**Problem description**
Word for word, retype each record shown below.

※ ※ ※

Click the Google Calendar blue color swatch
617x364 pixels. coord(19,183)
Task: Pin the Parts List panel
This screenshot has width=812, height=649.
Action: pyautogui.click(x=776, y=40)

※ ※ ※

**Exercise result**
Click the Google Calendar blue color swatch
617x364 pixels. coord(19,183)
Task: Pin the Parts List panel
This screenshot has width=812, height=649.
Action: pyautogui.click(x=776, y=40)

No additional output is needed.